Ordonnance Au fond, origine Conseil de Prud'hommes-Formation paritaire d'ANGERS, décision attaquée en date du 13 Septembre 2013, enregistrée sous le no F 13/ 01274
ARRÊT DU 14 Janvier 2014
APPELANT :
Monsieur Christophe X...
...
72410 NOTRE DAME DU PE
présent, assisté de Monsieur Jacques Y..., délégué syndical ouvrier
INTIMEE :
LA SARL ALAIN NESLO
3 rue de la Poterie
49430 DURTAL
représentée par Maître Aurelien TOUZET, avocat au barreau d'ANGERS-No du dossier 13302518
COMPOSITION DE LA COUR :
En application des dispositions de l'article 945-1 du code de procédure civile, l'affaire a été débattue le 03 Décembre 2013 à 14 H 00, en audience publique, les parties ne s'y étant pas opposées, devant Madame Catherine LECAPLAIN MOREL, président chargé d'instruire l'affaire.
Ce magistrat a rendu compte des plaidoiries dans le délibéré de la cour, composée de :
Madame Catherine LECAPLAIN MOREL, président
Madame Anne DUFAU, conseiller
Madame Anne LEPRIEUR, conseiller
Greffier lors des débats : Madame LE GALL, greffier
ARRÊT : prononcé le 14 Janvier 2014, contradictoire et mis à disposition au greffe de la cour, les parties en ayant été préalablement avisées dans les conditions prévues au deuxième alinéa de l'article 450 du code de procédure civile.

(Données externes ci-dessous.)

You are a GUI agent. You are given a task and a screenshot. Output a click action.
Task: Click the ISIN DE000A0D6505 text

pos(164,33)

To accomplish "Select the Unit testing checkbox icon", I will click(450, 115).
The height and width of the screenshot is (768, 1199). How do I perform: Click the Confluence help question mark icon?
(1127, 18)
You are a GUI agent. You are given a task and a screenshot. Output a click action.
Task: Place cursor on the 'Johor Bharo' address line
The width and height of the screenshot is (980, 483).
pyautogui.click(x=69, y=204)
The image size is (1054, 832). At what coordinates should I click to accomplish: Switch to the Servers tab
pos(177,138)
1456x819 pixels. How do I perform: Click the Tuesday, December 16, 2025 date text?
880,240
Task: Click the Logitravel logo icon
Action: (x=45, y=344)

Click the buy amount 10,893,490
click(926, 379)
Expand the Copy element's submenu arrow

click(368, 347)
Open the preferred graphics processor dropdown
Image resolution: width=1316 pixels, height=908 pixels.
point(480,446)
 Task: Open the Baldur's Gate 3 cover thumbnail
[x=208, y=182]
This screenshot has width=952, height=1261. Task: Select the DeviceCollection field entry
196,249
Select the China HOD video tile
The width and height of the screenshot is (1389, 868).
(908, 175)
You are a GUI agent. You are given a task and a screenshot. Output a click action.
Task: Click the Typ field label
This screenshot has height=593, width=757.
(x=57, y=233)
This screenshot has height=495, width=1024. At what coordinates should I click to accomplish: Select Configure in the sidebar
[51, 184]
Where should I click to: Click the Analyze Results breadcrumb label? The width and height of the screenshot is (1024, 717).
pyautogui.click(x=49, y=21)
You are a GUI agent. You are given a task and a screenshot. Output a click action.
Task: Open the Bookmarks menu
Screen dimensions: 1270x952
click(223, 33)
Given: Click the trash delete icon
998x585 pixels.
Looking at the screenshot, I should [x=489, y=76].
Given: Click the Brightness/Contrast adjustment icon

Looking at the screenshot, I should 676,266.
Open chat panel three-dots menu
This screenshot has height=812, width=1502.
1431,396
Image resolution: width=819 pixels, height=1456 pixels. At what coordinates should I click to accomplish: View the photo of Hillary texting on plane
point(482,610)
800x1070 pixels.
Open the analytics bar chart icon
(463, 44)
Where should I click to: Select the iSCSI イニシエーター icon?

Signé par Madame LECAPLAIN-MOREL, président, et par Madame LE GALL, greffier auquel la minute de la décision a été remise par le magistrat signataire.
*******
FAITS ET PROCÉDURE :
Suivant contrat de travail à durée indéterminée du 7 novembre 2011, la société Alain Neslo a embauché M. Christophe X...en qualité d'ouvrier plombier à temps complet.
Le salarié a été placé en arrêt de travail. A l'issue de la visite de reprise du 7 janvier 2013, le médecin du travail a, en une seule visite, émis un avis d'inaptitude de M. X...à son poste de travail et à tous postes dans l'entreprise.
Après avoir été, par lettre du 24 janvier 2013, convoqué à un entretien préalable à un éventuel licenciement pour le 4 février suivant, M. Christophe X...s'est vu notifier son licenciement pour inaptitude et impossibilité de reclassement par courrier du 7 février 2013.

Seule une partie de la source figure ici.